CC1 explores spatial principles and key movements in Western architectural history from the classical period to postmodernism in the late twentieth century. It introduces reading, writing and research skills, equipping students to closely observe and participate in architectural culture. Taking advantage of Westminster’s location, there is a particular emphasis on London’s buildings. The module is taught by means of slideshow lectures, interactive workshops, and invited presentations from librarians and archivists. It includes building visits and walks to a diverse range of locations and places in London. The accompanying photograph captures a small group of students preparing themselves to enter Ernő Goldfinger’s controversial modernist intervention at 2 Willow Road, Hampstead.

This year’s pioneer cohort rose well to Alan Colquhoun’s challenge; perhaps a little bemused at the start, they proved to be highly receptive to the novelty of engaging with ‘architectural language.’ Some excellent workbook pages were produced and competent essays were written. Both workbook and essay test and demonstrate criticality and creativity, requiring understanding and control of architectural media including words, buildings, drawings and the relationships between them.

One important feature of CC1 is the contribution made by the MArch teaching PALs, who formally act as guides on the building visits and walks and informally as mentors to the students.


Tutors: Darren Deane, François Girardin, Jon Goodbun, Platon Issaias, Gwyn Jones, Kate Jordan, Constance Lau, Sarah Milne, Mike Rose, Shahed Saleem, Rachel Stevenson, Ben Stringer (module leader) & John Zhang

Cultural Context – Extended Essay

In their final year, BA Architecture and BA Interior Architecture students devise their own research topics for an extended essay and are tutored through their research and writing by a diverse group of academics. 2016/17 was another very good year, with an extremely varied array of subjects studied and written about and high numbers of students achieving distinction level grades.

Students typically put a lot of energy and critical thinking into their research and writing on this course.

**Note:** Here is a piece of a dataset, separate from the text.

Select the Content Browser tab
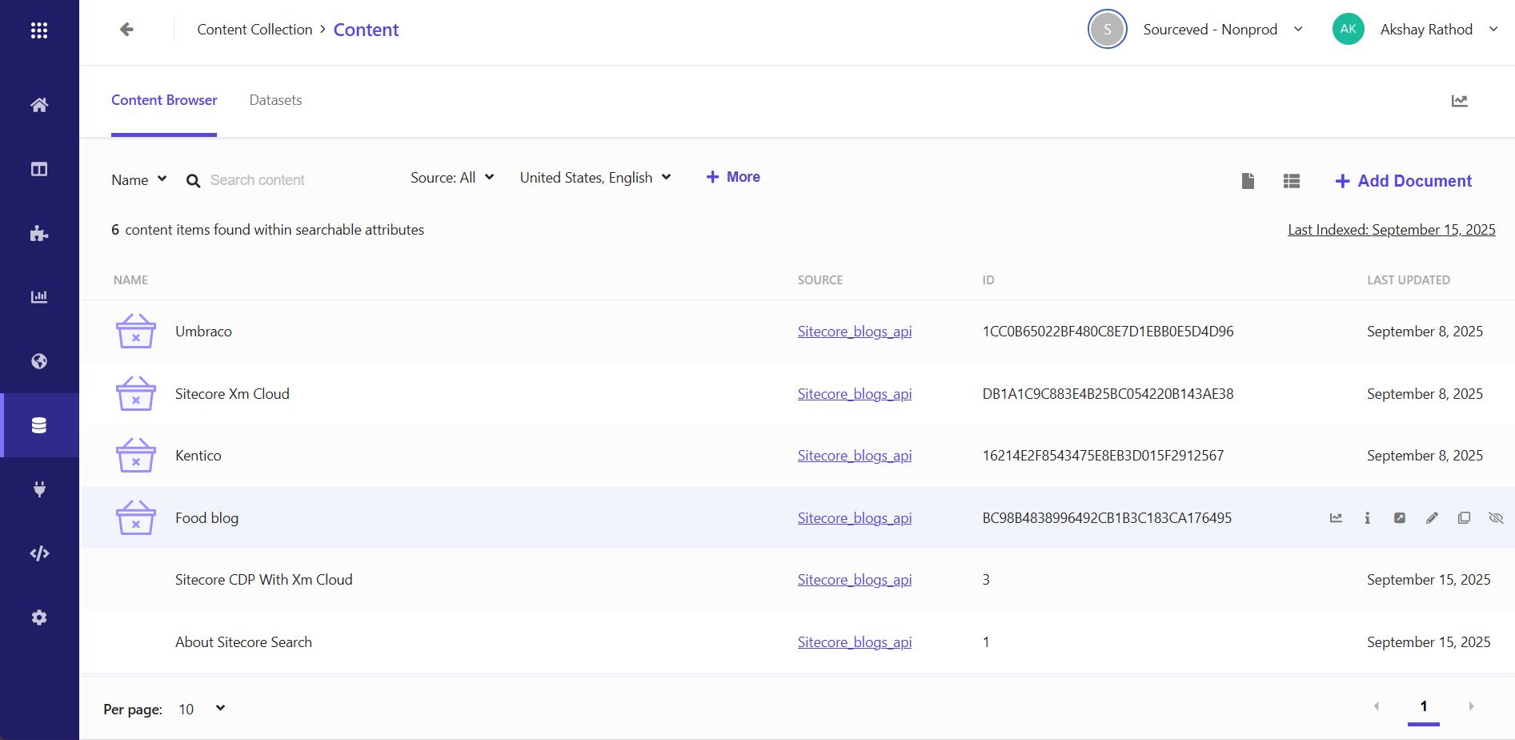This screenshot has width=1515, height=740. point(164,100)
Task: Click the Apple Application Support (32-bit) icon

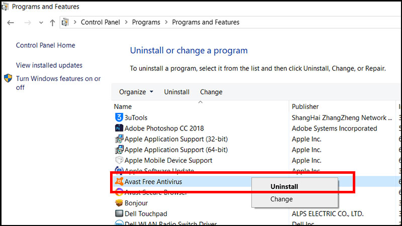Action: click(x=119, y=139)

Although there was a very wide range of subjects under investigation this year, one can discern some ongoing trends: social housing and gentrification continues to attract quite a lot of (much needed) attention, as do case studies of particular issues of urban politics and sociology in cities around the world, which reflects the international nature of our student body. This year, a significant number of students also took on more architectural historical subjects, particularly from the mid-twentieth century and sometimes as a means to learn about architecture’s relationships with philosophies and ideas from other disciplines.

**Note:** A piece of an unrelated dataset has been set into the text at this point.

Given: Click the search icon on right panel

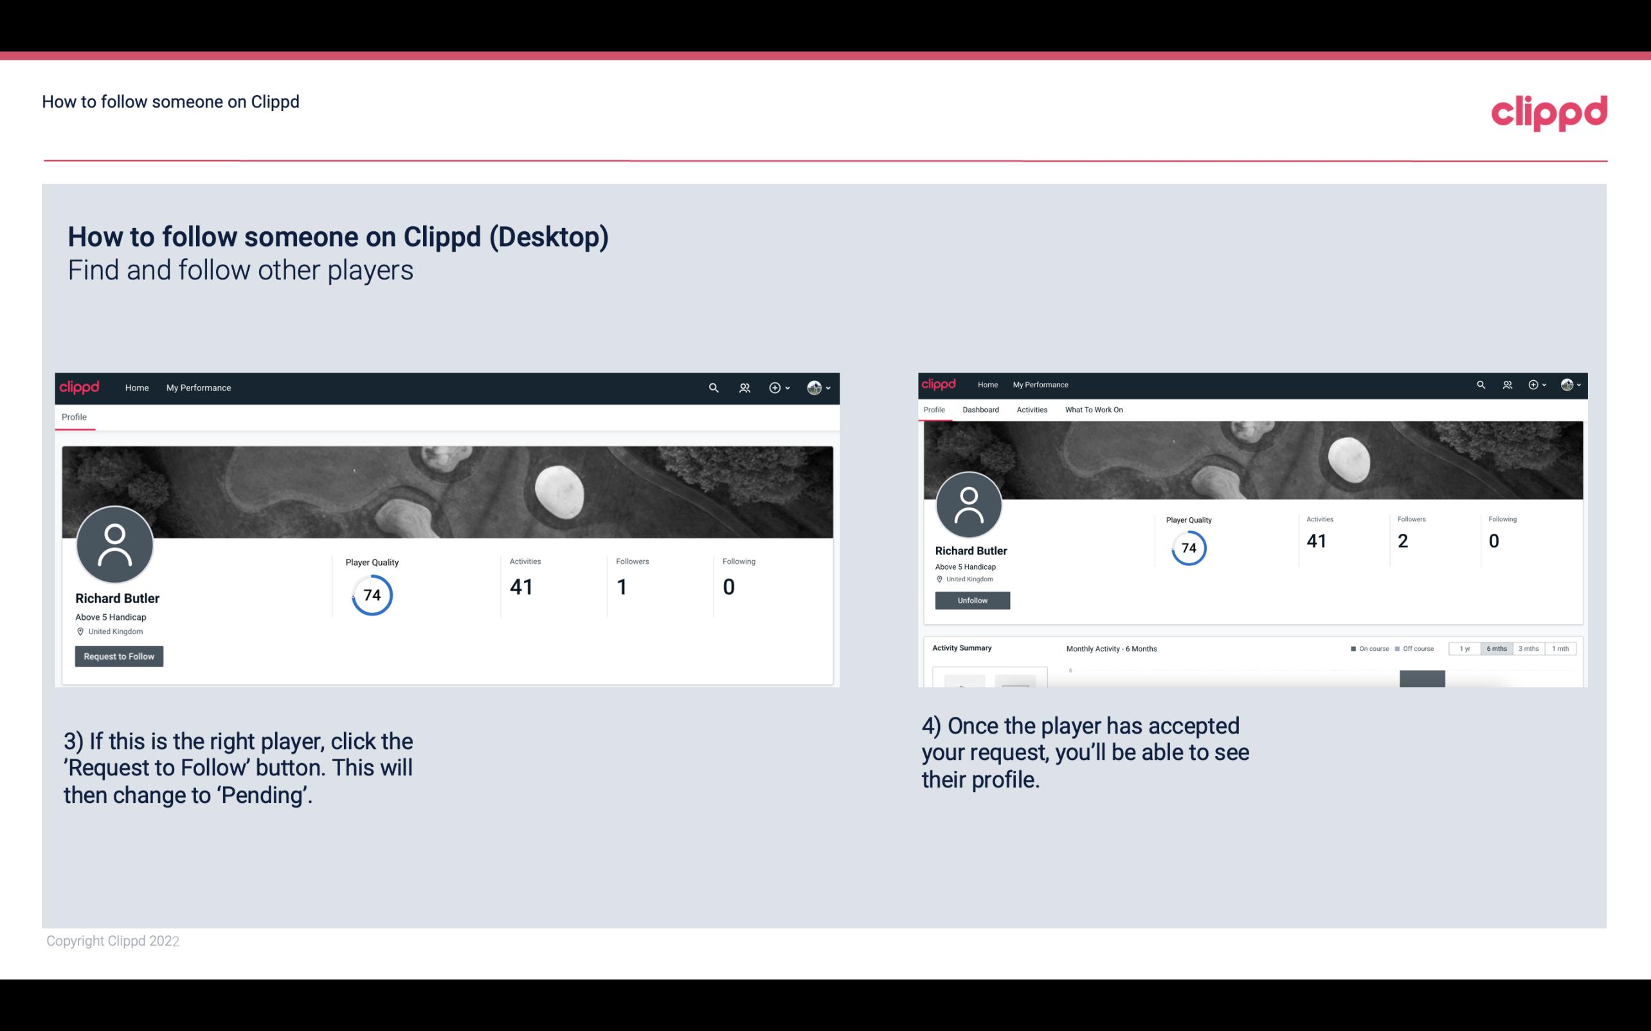Looking at the screenshot, I should [x=1481, y=383].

Some of the many notable examples from the year include: Chris McManigan’s study of Robin Hood Gardens; Abigail Hinchley’s investigation into the meaning of home; Muhammad Hussain’s study of modular construction; Katie Haigh’s study of post-war prefabricated housing in the UK; Maciej Jungerman’s study of Warsaw’s cross city line stations; Myungin Li’s re-reading of of the Trans-Siberian Railway as heterotopia; and Ola Hjelen’s study of the role of architecture in the re-building of the Norwegian community of Åndalsnes.